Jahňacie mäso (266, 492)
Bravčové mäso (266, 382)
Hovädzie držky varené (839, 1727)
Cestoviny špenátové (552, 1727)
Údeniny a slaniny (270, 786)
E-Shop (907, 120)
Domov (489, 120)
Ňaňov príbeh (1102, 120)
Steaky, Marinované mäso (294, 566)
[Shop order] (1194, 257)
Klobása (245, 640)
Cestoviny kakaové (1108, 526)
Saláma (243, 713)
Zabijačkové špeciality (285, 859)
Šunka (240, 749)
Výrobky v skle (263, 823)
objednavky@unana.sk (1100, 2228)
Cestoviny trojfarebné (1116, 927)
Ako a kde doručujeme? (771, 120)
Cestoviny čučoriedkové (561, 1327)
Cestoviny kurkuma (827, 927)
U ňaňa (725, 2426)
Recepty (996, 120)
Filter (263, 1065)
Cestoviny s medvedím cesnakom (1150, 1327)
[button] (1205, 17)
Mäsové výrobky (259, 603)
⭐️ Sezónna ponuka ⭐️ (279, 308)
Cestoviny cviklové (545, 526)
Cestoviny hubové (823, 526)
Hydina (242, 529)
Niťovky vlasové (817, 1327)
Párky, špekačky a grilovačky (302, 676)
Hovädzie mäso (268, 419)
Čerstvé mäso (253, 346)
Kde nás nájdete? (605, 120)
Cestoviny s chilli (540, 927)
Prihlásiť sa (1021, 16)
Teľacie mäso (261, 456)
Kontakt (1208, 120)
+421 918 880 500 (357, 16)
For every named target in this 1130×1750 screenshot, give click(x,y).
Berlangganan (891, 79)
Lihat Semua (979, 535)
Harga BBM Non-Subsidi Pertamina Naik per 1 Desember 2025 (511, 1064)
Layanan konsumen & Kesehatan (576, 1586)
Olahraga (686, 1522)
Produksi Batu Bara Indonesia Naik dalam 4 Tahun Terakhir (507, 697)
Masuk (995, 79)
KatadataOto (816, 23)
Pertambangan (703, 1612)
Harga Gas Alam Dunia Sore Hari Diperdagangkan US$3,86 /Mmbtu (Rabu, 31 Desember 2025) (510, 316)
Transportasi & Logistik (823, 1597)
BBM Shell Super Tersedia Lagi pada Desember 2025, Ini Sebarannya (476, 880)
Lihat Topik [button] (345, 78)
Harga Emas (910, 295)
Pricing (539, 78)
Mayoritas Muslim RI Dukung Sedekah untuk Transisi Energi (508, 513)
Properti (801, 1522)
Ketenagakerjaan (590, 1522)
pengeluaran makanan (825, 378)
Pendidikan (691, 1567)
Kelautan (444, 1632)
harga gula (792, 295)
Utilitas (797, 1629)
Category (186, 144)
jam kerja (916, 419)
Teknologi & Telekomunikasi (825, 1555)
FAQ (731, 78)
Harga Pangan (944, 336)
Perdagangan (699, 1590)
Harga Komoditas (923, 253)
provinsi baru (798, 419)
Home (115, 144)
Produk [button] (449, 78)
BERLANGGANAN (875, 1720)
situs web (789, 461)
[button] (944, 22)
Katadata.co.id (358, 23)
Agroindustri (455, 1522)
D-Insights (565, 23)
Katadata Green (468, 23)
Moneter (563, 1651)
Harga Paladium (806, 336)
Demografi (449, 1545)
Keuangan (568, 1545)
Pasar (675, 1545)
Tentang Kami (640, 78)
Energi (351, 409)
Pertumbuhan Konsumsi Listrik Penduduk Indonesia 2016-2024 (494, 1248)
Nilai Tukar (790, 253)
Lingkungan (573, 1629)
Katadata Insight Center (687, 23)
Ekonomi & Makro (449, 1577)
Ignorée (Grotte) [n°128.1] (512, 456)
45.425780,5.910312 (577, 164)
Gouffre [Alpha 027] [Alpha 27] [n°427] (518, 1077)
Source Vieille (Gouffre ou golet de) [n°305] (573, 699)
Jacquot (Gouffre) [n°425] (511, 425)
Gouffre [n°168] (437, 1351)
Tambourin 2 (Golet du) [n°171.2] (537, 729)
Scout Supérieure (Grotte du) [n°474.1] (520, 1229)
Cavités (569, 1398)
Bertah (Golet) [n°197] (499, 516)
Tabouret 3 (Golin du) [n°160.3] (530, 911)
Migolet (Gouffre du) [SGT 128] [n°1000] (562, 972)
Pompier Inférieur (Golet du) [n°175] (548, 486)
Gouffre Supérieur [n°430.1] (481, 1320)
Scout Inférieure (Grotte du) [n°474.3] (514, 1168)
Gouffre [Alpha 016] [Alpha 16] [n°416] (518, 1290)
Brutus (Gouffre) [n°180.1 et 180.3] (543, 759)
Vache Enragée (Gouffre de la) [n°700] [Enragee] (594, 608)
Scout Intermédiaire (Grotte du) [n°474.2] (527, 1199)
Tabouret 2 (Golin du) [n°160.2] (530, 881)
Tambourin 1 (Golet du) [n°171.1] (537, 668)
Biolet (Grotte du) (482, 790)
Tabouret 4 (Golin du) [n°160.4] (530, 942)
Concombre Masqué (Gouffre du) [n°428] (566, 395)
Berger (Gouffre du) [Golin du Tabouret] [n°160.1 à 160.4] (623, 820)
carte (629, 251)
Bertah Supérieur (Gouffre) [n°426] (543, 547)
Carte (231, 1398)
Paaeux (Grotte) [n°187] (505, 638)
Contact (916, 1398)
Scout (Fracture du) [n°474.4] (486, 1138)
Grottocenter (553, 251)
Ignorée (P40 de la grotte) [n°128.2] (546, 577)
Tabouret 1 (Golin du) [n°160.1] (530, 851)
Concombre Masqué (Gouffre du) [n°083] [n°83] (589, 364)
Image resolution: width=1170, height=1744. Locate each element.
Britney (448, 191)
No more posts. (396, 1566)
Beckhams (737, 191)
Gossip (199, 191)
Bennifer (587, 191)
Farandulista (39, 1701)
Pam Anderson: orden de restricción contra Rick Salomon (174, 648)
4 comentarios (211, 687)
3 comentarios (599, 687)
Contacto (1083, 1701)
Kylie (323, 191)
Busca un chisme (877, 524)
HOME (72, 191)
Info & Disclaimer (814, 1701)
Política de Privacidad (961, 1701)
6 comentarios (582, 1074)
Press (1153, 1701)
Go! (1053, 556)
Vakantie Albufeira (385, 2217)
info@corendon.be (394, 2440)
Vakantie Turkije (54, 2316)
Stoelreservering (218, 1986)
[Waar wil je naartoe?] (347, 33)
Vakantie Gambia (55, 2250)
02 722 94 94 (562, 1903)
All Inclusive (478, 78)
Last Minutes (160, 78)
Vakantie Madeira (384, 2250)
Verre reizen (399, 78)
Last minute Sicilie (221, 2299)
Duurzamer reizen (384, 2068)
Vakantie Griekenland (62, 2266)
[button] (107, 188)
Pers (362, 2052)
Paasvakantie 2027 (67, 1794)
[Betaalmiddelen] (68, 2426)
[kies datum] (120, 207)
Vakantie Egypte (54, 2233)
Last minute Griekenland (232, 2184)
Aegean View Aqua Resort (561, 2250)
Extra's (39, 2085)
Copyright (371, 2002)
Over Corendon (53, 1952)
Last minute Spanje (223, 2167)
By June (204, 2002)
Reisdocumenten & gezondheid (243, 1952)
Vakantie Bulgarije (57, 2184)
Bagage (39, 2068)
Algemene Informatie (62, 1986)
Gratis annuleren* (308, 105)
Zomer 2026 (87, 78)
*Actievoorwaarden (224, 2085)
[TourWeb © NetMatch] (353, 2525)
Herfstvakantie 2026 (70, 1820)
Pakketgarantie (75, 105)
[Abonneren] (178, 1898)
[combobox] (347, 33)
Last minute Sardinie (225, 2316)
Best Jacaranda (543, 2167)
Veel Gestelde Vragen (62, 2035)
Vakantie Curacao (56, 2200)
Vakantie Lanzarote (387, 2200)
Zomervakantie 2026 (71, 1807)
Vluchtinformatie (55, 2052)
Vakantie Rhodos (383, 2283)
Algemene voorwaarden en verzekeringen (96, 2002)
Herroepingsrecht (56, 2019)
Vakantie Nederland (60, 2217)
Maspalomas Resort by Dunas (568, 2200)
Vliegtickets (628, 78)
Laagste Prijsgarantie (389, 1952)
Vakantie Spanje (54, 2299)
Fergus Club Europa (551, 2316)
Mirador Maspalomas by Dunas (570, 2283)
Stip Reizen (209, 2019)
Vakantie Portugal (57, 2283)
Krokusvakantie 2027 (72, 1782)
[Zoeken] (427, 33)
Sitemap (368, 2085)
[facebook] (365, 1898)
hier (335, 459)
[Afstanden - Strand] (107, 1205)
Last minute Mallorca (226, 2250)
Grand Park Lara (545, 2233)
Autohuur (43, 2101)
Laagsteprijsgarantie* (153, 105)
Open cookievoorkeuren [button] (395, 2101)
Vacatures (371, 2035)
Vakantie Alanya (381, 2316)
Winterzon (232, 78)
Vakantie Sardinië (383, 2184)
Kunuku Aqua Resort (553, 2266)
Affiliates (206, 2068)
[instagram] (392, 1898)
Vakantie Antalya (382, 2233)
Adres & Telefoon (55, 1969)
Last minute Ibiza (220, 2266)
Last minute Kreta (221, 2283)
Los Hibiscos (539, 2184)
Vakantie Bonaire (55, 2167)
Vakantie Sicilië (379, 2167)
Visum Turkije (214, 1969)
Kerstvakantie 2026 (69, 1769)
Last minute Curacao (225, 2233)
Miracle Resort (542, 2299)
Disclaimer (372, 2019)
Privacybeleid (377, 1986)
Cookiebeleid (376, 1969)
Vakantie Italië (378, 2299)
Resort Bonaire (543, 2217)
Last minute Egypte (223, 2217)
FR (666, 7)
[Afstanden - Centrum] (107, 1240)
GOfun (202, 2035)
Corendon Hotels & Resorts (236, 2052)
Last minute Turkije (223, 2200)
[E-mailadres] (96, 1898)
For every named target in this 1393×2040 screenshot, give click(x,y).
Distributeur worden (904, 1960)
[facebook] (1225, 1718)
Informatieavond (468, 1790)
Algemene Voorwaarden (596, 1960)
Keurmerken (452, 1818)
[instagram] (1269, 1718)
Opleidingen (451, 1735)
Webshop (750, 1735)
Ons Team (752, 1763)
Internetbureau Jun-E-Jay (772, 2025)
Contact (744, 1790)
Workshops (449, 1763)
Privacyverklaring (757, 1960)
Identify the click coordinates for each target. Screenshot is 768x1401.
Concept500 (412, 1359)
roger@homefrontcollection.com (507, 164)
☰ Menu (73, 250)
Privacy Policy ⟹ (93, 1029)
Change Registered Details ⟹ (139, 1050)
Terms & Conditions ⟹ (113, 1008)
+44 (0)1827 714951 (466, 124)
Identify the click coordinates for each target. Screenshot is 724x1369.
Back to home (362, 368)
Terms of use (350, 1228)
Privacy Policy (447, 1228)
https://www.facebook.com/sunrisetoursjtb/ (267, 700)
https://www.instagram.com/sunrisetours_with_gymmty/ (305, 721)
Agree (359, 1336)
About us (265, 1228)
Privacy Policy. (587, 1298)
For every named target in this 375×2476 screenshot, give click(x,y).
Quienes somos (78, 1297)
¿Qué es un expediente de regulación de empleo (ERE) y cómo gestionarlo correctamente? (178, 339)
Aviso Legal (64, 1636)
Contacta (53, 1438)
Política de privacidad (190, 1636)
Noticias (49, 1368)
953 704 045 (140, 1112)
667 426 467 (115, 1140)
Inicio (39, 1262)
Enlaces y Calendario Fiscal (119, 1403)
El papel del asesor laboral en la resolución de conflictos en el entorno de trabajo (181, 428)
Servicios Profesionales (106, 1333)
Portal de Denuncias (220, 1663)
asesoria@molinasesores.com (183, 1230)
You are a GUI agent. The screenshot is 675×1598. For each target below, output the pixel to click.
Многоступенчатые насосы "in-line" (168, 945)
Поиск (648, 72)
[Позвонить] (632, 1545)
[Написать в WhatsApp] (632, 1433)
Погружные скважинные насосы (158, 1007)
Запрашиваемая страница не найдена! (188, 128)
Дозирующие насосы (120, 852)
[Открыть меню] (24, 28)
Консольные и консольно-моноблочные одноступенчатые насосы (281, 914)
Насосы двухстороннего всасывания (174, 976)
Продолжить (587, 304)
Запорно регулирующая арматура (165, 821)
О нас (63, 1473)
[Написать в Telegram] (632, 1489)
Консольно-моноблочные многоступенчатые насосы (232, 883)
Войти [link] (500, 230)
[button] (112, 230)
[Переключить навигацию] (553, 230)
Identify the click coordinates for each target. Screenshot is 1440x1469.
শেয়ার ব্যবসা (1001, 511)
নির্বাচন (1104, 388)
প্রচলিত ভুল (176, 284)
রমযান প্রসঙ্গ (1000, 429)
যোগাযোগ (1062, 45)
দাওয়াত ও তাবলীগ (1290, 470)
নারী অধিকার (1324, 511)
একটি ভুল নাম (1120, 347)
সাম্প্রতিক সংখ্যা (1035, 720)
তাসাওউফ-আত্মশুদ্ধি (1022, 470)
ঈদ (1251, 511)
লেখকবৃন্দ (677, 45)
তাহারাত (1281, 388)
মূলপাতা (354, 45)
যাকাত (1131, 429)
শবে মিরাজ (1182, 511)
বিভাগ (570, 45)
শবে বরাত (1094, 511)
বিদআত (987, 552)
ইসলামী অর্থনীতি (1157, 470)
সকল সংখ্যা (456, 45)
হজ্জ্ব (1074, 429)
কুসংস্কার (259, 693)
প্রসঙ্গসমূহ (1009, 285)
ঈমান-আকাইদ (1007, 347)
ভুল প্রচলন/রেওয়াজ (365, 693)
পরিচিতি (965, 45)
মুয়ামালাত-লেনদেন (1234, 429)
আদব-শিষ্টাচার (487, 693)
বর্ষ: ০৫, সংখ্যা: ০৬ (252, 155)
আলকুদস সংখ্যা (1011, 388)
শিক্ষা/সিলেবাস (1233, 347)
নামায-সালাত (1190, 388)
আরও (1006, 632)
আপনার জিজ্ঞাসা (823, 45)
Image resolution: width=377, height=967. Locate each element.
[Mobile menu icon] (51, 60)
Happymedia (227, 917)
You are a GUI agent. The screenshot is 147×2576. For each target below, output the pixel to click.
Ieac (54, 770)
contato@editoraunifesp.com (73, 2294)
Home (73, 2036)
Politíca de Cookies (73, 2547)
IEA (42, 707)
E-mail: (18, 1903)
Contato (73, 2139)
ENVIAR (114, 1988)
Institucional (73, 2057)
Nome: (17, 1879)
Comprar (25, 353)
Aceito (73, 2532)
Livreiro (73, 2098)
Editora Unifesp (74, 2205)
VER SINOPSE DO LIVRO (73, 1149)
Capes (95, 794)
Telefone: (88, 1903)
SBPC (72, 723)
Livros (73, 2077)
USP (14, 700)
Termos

▬▬▬

Format the records as a numbered list, starting at the line that contains "By June (204, 2002)" and ending at the line that contains "Disclaimer (372, 2019)", with both of those lines included. Leave out any blank lines.

1. By June (204, 2002)
2. Reisdocumenten & gezondheid (243, 1952)
3. Vakantie Bulgarije (57, 2184)
4. Bagage (39, 2068)
5. Algemene Informatie (62, 1986)
6. Gratis annuleren* (308, 105)
7. Zomer 2026 (87, 78)
8. *Actievoorwaarden (224, 2085)
9. [TourWeb © NetMatch] (353, 2525)
10. Herfstvakantie 2026 (70, 1820)
11. Pakketgarantie (75, 105)
12. [Abonneren] (178, 1898)
13. [combobox] (347, 33)
14. Last minute Sardinie (225, 2316)
15. Best Jacaranda (543, 2167)
16. Veel Gestelde Vragen (62, 2035)
17. Vakantie Curacao (56, 2200)
18. Vakantie Lanzarote (387, 2200)
19. Zomervakantie 2026 (71, 1807)
20. Vluchtinformatie (55, 2052)
21. Vakantie Rhodos (383, 2283)
22. Algemene voorwaarden en verzekeringen (96, 2002)
23. Herroepingsrecht (56, 2019)
24. Vakantie Nederland (60, 2217)
25. Maspalomas Resort by Dunas (568, 2200)
26. Vliegtickets (628, 78)
27. Laagste Prijsgarantie (389, 1952)
28. Vakantie Spanje (54, 2299)
29. Fergus Club Europa (551, 2316)
30. Mirador Maspalomas by Dunas (570, 2283)
31. Stip Reizen (209, 2019)
32. Vakantie Portugal (57, 2283)
33. Krokusvakantie 2027 (72, 1782)
34. [Zoeken] (427, 33)
35. Sitemap (368, 2085)
36. [facebook] (365, 1898)
37. hier (335, 459)
38. [Afstanden - Strand] (107, 1205)
39. Last minute Mallorca (226, 2250)
40. Grand Park Lara (545, 2233)
41. Autohuur (43, 2101)
42. Laagsteprijsgarantie* (153, 105)
43. Open cookievoorkeuren [button] (395, 2101)
44. Vacatures (371, 2035)
45. Vakantie Alanya (381, 2316)
46. Winterzon (232, 78)
47. Vakantie Sardinië (383, 2184)
48. Kunuku Aqua Resort (553, 2266)
49. Affiliates (206, 2068)
50. [instagram] (392, 1898)
51. Vakantie Antalya (382, 2233)
52. Adres & Telefoon (55, 1969)
53. Last minute Ibiza (220, 2266)
54. Last minute Kreta (221, 2283)
55. Los Hibiscos (539, 2184)
56. Vakantie Bonaire (55, 2167)
57. Vakantie Sicilië (379, 2167)
58. Visum Turkije (214, 1969)
59. Kerstvakantie 2026 (69, 1769)
60. Last minute Curacao (225, 2233)
61. Miracle Resort (542, 2299)
62. Disclaimer (372, 2019)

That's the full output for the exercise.